As he explains in the first paragraph of his Life of Alexander, Plutarch was not concerned with writing histories, but with exploring the influence of character, good or bad, on the lives and destinies of famous men. He wished to prove that the more remote past of Greece could show its men of action and achievement as well as the nearer, and therefore more impressive, past of Rome. His interest was primarily ethical, although the Lives has significant historical value as well. The Lives was published by Plutarch late in his life after his return to Chaeronea and, if one may judge from the long lists of authorities given, it must have taken many years to compile.

Contents

The chief manuscripts of the Lives date from the 10th and 11th centuries, and the first printed edition appeared in Rome in 1470. Thomas North's 1579 English translation was an important source-material for Shakespeare. Jacob Tonson printed several editions of the Lives in English in the late 17th century, beginning with a five-volume set printed in 1688, with subsequent editions printed in 1693, 1702, 1716, and 1727. The most generally accepted text is that of the minor edition of Carl Sintenis in the Bibliotheca Teubneriana (five volumes, Leipzig 1852–1855; reissued without much change in 1873–1875). There are annotated editions by I. C. Held, E. H. G. Leopold, Otto Siefert and Friedrich Blass and Carl Sintenis, all in German; and by Holden, in English.

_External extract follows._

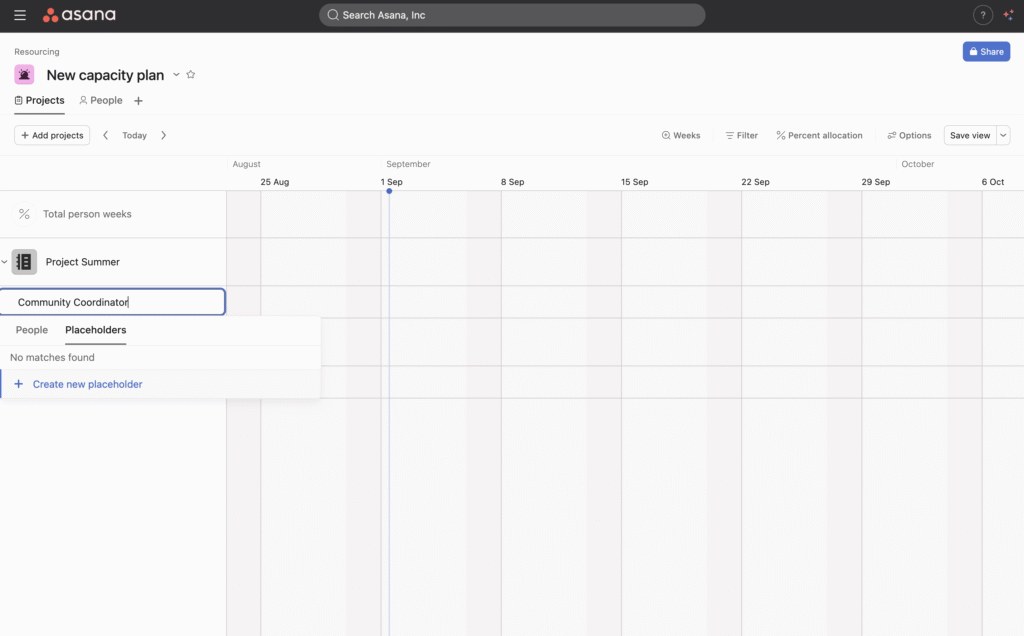
Task: Open the New capacity plan title dropdown
Action: click(x=176, y=75)
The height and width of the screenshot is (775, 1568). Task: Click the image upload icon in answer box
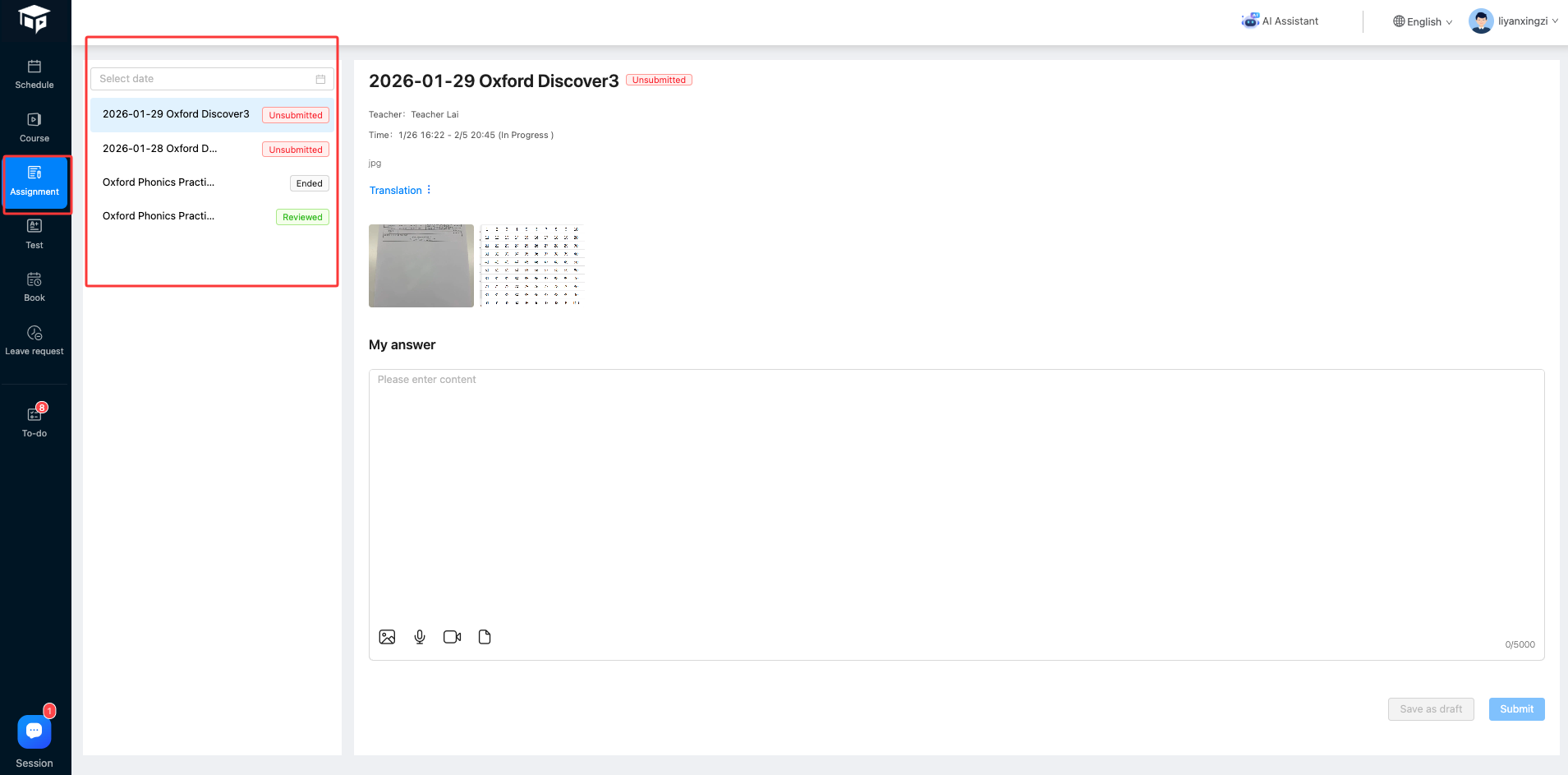[387, 637]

Two of the lives, those of Epaminondas and Scipio Africanus or Scipio Aemilianus, are lost, and many of the remaining lives are truncated, contain obvious lacunae and/or have been tampered with by later writers.

Plutarch's Life of Alexander is one of the few surviving secondary or tertiary sources about Alexander the Great, and it includes anecdotes and descriptions of incidents that appear in no other source. Likewise, his portrait of Numa Pompilius, an early Roman king, contains unique information about the early Roman calendar.  Plutarch has been praised for the liveliness and warmth of his portrayals, and his moral earnestness and enthusiasm, and the Lives have attracted a large circle of readers throughout the ages.

Biographies

Plutarch structured his Lives by pairing lives of famous Greeks with those of famous Romans. After each pair of lives he generally writes out a comparison of the preceding biographies. The table below gives the list of the biographies. Its order follows the one found in the Lamprias Catalogue, the list of Plutarch's works made by his hypothetical son Lamprias. The table also features links to several English translations of Plutarch's Lives available online. In addition to these 48 Parallel Lives, Plutarch wrote an additional four unpaired biographies that although not considered part of Parallel Lives, can be included in the term Plutarch's Lives. The subjects of these four biographies are Artaxerxes, Aratus, Galba, and Otho.

All dates are BC.

Notes
The two-volume edition of Dryden's translation contains the following biographies:
Volume 1.
Theseus, Romulus, Lycurgus, Numa, 
Solon, Publicola, Themistocles, Camillus, Pericles, Fabius, Alcibiades, Coriolaunus
Timeolon, Aemilus Paulus, Pelopidas, Marcellus, Aristides, Cato the elder, Philopemen, Flaminius, Pyrrus, Marius, Lysander, Sulla, Cimon, Lucullus,
Nicias, Crassus.
Volume 2.
Seutouris, Eumenes, Agesilaus, Pompey, Alexander the Great, Julius Caesar, Phocion, Cato the Younger, Agis, Cleomones, Tiberius Graccus and Gaius Graccus, Demosthenes, Cicero, Demetrius, Mark Anthony, Dion, Marcus Brutus, Aratus 	Artaxerxes II, Galba, Otho.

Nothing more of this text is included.